User currently offlineUSAFHummer From United States of America, joined May 2000, 10685 posts, RR: 53
Posted (10 years 11 months 3 weeks 3 days 17 hours ago) and read 1853 times:

China has just put a man into space...its now official

http://story.news.yahoo.com/news?tmpl=story&u=/ap/20031015/ap_on_sc/china_space&cid=624&ncid=716

My congrats to them, and I hope the landing in a few hours is successful as well...

Greg


Chief A.net college football stadium self-pic guru
44 replies: All unread, showing first 25:
 
User currently offlineCfalk From , joined Dec 1969, posts, RR:
Reply 1, posted (10 years 11 months 3 weeks 3 days 15 hours ago) and read 1833 times:

Statement from NASA: "As citizens of the world, we congratulate or Chinese colleagues on their success, and wish them good fortune on their stated desire to reach the moon within 10 years. However, as proud Americans, we would like to add, "Been there, done that.""  Smile/happy/getting dizzy

Charles


User currently offline707cmf From France, joined Mar 2002, 4885 posts, RR: 29
Reply 2, posted (10 years 11 months 3 weeks 3 days 15 hours ago) and read 1826 times:

lol Charles Big grin.
However, adding to your comment, being somehow proud of my Russian descent, I would like to add what we said to Alan Shepard back then : "Been there, done that"

Congrats to the tychonaut (spelling ? That's a new word for me) on his first solo !

707


User currently offlineAlpha 1 From , joined Dec 1969, posts, RR:
Reply 3, posted (10 years 11 months 3 weeks 3 days 13 hours ago) and read 1811 times:

We did it 40 years ago. Big deal.

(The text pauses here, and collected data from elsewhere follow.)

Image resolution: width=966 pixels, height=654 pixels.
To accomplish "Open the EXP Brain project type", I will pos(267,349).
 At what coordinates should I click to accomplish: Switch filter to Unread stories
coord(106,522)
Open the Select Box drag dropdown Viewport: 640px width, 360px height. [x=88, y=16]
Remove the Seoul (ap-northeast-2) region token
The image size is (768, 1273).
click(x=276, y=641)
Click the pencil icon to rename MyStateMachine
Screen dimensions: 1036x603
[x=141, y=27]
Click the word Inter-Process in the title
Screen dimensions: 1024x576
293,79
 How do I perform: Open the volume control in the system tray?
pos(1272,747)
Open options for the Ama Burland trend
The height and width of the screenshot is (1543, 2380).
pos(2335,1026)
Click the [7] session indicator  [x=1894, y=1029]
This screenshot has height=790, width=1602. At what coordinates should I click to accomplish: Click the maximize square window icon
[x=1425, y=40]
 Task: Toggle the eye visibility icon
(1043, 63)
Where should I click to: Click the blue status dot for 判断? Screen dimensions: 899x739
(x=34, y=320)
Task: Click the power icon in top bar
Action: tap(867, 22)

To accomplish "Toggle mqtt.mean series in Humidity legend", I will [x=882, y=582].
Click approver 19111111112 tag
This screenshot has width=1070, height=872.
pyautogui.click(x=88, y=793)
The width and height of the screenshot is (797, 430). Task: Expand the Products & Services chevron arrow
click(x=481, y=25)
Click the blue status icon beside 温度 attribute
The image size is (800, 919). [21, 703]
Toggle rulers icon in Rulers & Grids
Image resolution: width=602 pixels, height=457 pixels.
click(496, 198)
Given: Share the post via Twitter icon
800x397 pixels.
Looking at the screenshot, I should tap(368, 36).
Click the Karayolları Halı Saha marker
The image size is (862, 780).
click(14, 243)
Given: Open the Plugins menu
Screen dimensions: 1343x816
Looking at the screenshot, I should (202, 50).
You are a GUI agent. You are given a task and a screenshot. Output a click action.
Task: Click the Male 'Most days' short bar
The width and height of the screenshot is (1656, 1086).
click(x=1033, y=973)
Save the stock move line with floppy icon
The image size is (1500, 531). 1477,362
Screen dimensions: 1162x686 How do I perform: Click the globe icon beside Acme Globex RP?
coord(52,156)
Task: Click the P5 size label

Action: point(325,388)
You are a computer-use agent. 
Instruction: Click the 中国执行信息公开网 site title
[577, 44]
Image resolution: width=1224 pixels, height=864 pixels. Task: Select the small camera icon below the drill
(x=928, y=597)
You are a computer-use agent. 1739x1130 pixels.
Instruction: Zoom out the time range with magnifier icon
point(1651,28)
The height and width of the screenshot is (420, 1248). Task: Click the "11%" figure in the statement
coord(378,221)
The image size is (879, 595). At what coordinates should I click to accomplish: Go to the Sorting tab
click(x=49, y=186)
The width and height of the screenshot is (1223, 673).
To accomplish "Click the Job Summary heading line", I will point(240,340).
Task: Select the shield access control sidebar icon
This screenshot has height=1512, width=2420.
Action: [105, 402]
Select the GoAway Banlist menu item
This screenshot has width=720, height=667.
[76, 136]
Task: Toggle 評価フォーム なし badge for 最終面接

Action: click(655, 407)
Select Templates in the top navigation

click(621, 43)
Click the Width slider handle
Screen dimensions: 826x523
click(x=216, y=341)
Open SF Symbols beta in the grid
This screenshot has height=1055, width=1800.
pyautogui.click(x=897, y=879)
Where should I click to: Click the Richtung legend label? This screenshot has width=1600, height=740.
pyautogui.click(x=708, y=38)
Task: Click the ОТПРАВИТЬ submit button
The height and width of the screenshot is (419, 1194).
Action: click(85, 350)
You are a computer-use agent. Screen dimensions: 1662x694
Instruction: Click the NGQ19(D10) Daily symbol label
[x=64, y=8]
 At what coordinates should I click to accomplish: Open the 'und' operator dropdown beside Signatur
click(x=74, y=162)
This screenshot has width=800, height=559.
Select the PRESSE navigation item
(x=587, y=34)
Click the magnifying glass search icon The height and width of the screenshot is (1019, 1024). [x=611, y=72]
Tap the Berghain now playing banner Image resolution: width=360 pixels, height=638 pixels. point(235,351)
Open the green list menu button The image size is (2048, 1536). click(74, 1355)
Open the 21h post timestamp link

Shows you that, in some ways, China is still a long way from being a "superpower".

User currently offlineKROC From , joined Dec 1969, posts, RR:
Reply 4, posted (10 years 11 months 3 weeks 3 days 13 hours ago) and read 1803 times:

Couldn't have said it better myself Alpha 1. Although I may have left out the crack on them not being a Super Power.  Big grin

User currently offlinePacificjourney From New Zealand, joined Jul 2001, 2734 posts, RR: 8
Reply 5, posted (10 years 11 months 3 weeks 3 days 13 hours ago) and read 1795 times:

Let's be fair shall we. You can't compare what was done today to what was essentially a cannon ball with controls 40 years ago. Sheppard didn't even take a camera !

China is way behind, but not 40 years worth. Dare I mention we are all only as good as our last game/investment/operation or space flight.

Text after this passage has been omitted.